Source: oceanid/@docs/guides/SME/project-setup.mdx | ✏️ Edit on GitHub

Label Studio Project Setup (SME)

This guide shows how to set up a Label Studio project for SMEs with the correct Labeling Interface, annotation settings, ML backend, predictions, storage, and webhooks. Use the quick UI steps, or the optional script to automate.

Before You Start

  • URL: https://label.boathou.se
  • Access: Cloudflare Access (use your SME email)
  • Storage: S3/MinIO is pre‑configured on the backend; uploads are durable
  • Optional (scripted): Label Studio PAT if you want to run a helper script

1) Create Project

  • Click New Project
  • Title: e.g., “SME 2025”
  • Description: optional
  • Create

2) Labeling Interface

Add a Named Entity Recognition interface. You can start with the minimal template and add labels as needed, or generate the full set from labels.json (see interactive generator below).

Minimal interface (paste into Settings → Labeling Interface):

<View>
<Labels name="label" toName="text" showInline="true">
<Label value="IMO" background="#ffd1a8"/>
<Label value="VESSEL_NAME" background="#a8d1ff"/>
<Label value="FLAG" background="#d1ffd8"/>
<Label value="DATE" background="#ffe7a8"/>
<Label value="PORT" background="#a8ffd1"/>
</Labels>
<Text name="text" value="$text"/>

</View>

Tip: Keep spans tight and choose specific labels (e.g., IMO vs. VESSEL).

Notes on HTML and Tables

  • Use the Text control for all primary annotations. The Labels control should be named label and mapped to toName="text".
  • HTML Labels are optional and not required for CSV/XLSX. Our adapter flattens CSV/XLSX rows to plain text (e.g., Header: Value lines) before pre‑labeling, so labeltext is sufficient.
  • If your project includes an HTML/HyperText view for reference, keep it read‑only or (if annotating HTML) use a distinct control name such as label_html mapped to toName="html". Do not duplicate the name label across multiple controls; Label Studio will reject the config with “Label config contains non‑unique names”.

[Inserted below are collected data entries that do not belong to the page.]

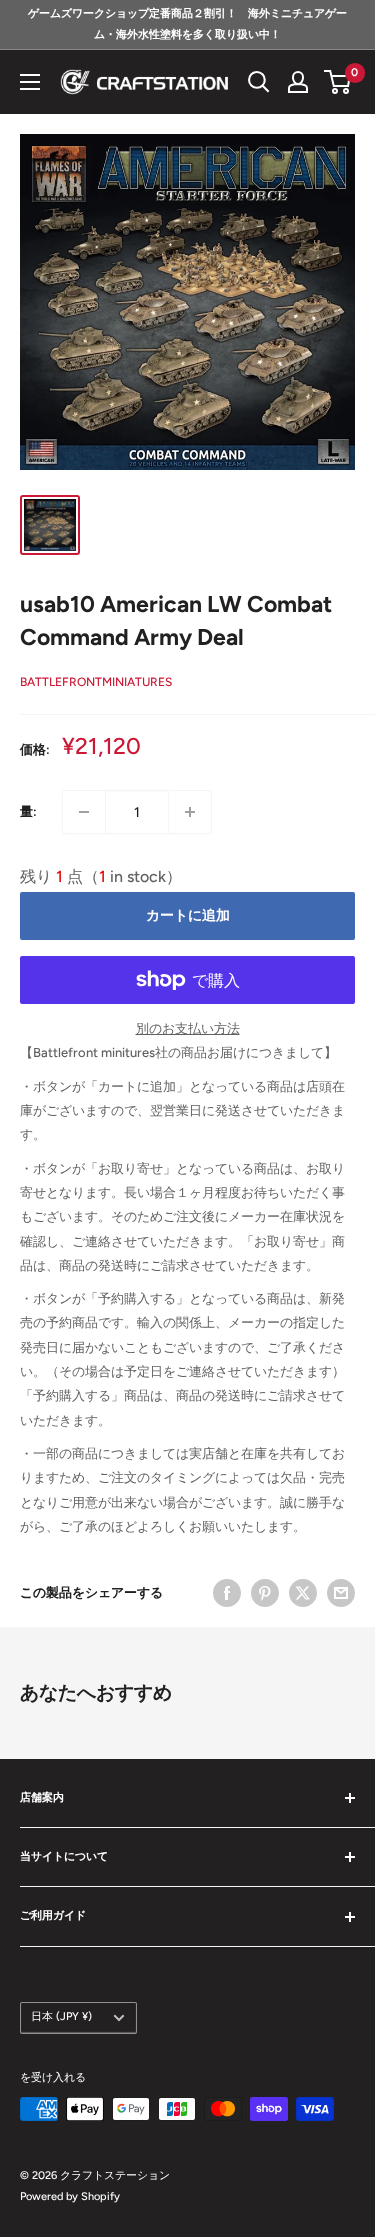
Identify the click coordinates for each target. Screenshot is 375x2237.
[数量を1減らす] (84, 812)
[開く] (259, 82)
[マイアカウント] (298, 82)
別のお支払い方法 (188, 1028)
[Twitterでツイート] (303, 1593)
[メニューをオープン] (30, 82)
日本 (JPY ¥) (61, 2016)
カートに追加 (188, 915)
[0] (338, 82)
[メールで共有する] (341, 1593)
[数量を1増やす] (190, 812)
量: (28, 811)
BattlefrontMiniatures (96, 682)
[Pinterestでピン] (265, 1593)
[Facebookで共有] (227, 1593)
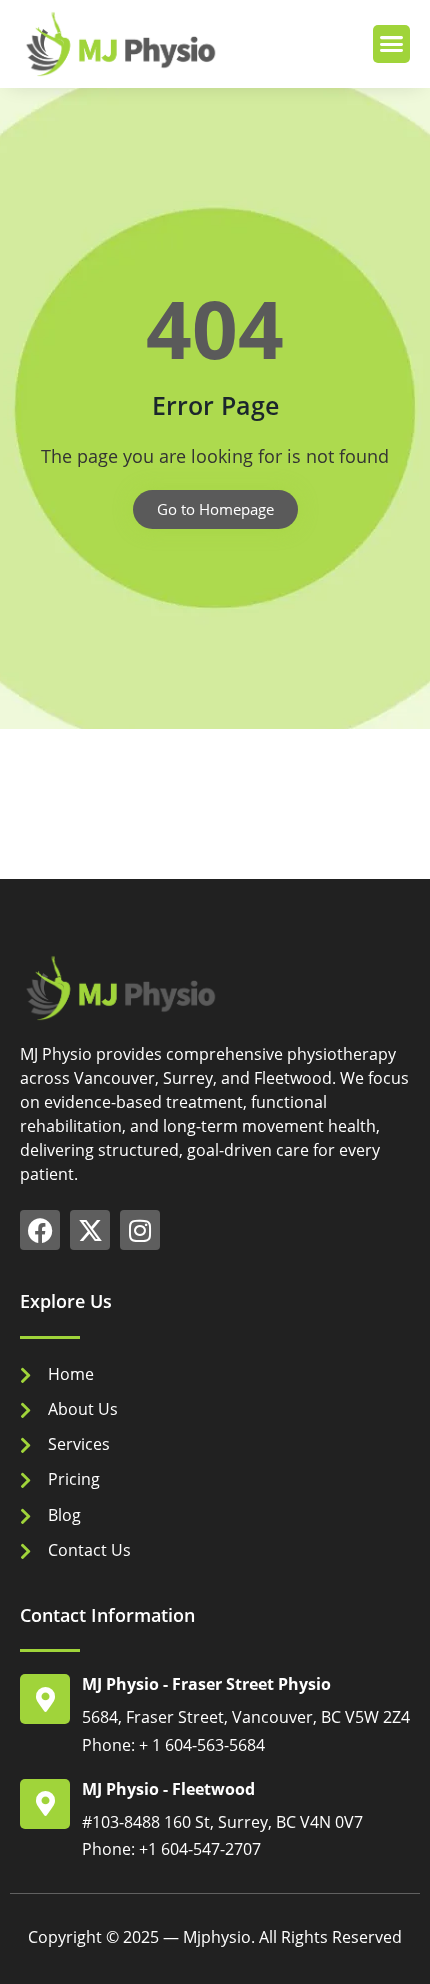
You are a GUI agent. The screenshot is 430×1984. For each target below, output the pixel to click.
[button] (392, 44)
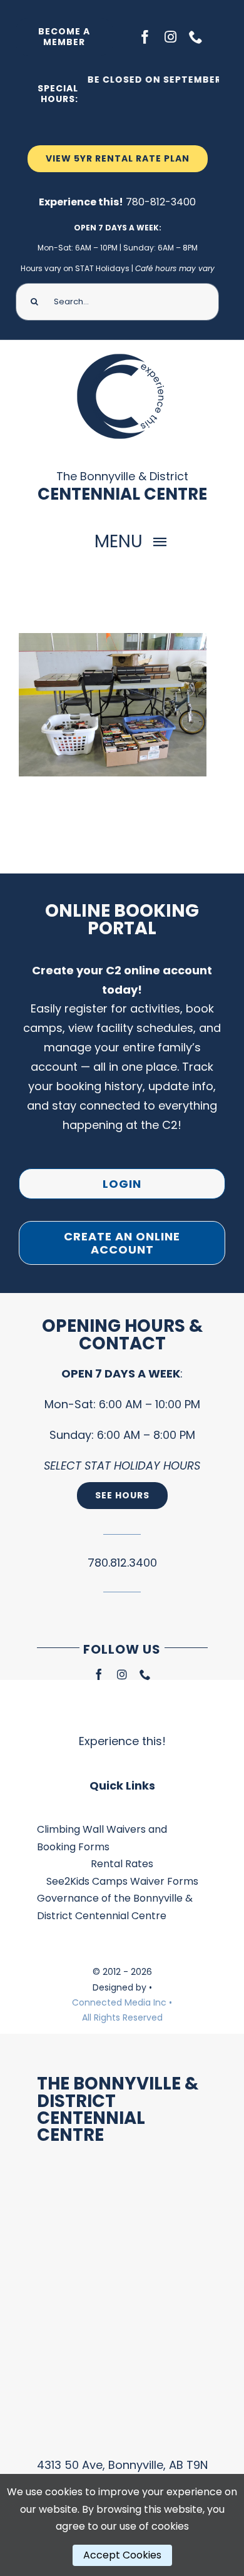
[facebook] (145, 37)
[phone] (196, 37)
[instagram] (170, 37)
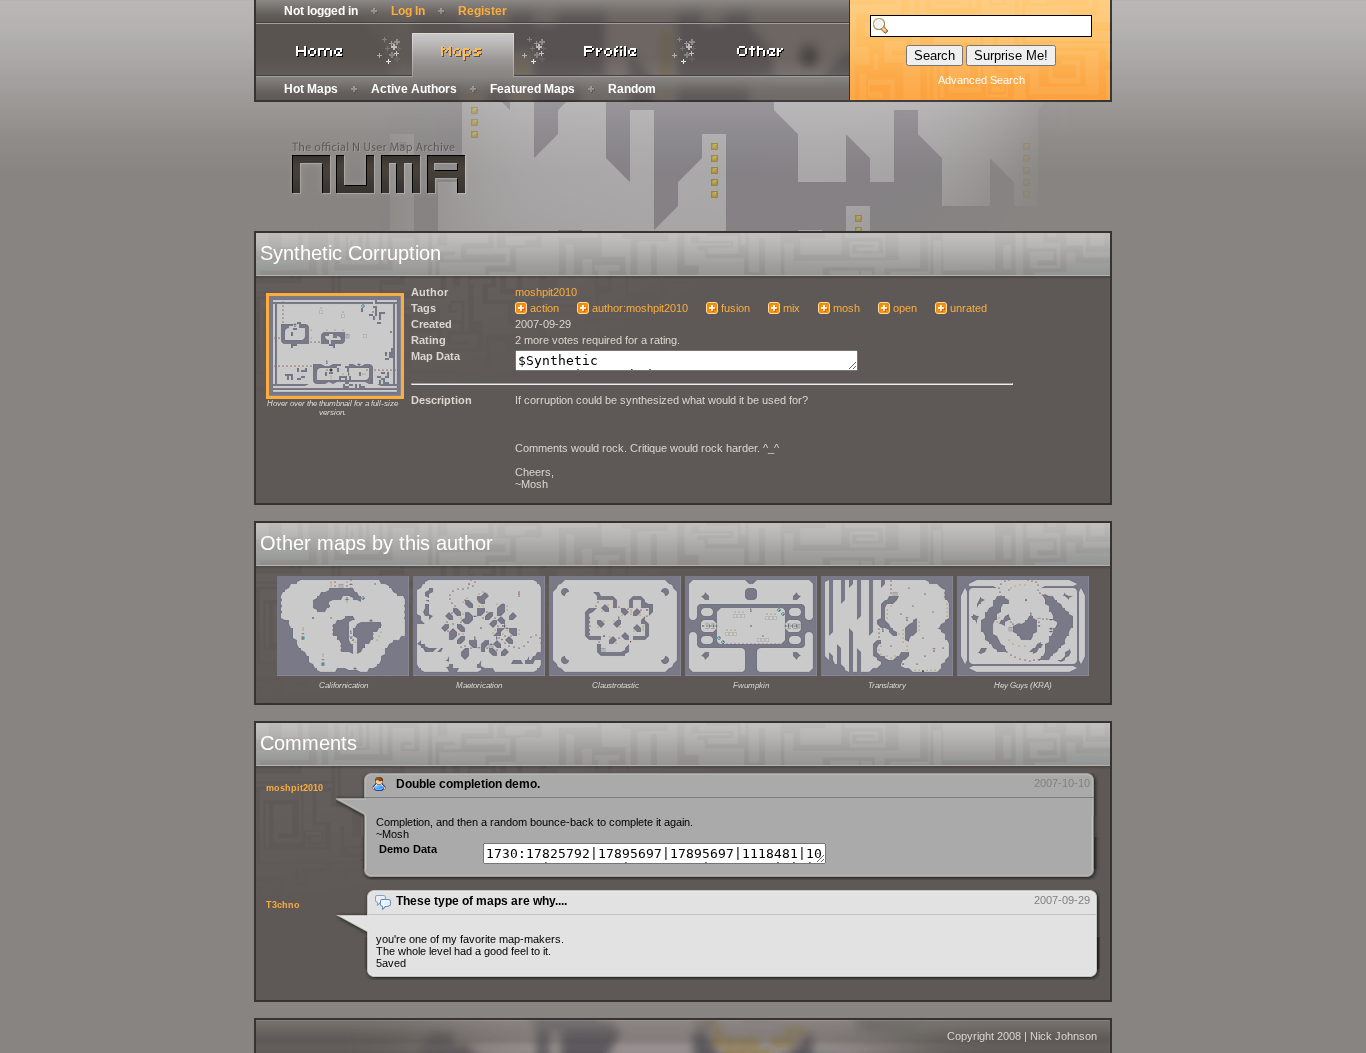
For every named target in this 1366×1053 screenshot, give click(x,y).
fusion (735, 308)
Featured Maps (532, 89)
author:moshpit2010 (640, 308)
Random (632, 89)
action (544, 308)
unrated (968, 308)
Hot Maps (311, 89)
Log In (408, 11)
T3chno (283, 905)
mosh (846, 308)
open (905, 308)
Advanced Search (981, 80)
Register (482, 11)
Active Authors (414, 89)
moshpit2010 (546, 292)
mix (791, 308)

Verify Your Mapping (optional)

If you see validation errors or missing predictions:

  • Open Settings → Labeling Interface and confirm there is exactly one <Labels name="label" toName="text" ...> block.
  • If there is also an HTML Labels block, ensure it has a unique name (e.g., label_html).
  • Make sure “Show predictions” and (optionally) “Auto‑annotation” are enabled under Annotation Settings.

Add PDF Page Boxes (optional)

If your team wants to draw boxes on PDF pages, add the following controls. Keep names unique.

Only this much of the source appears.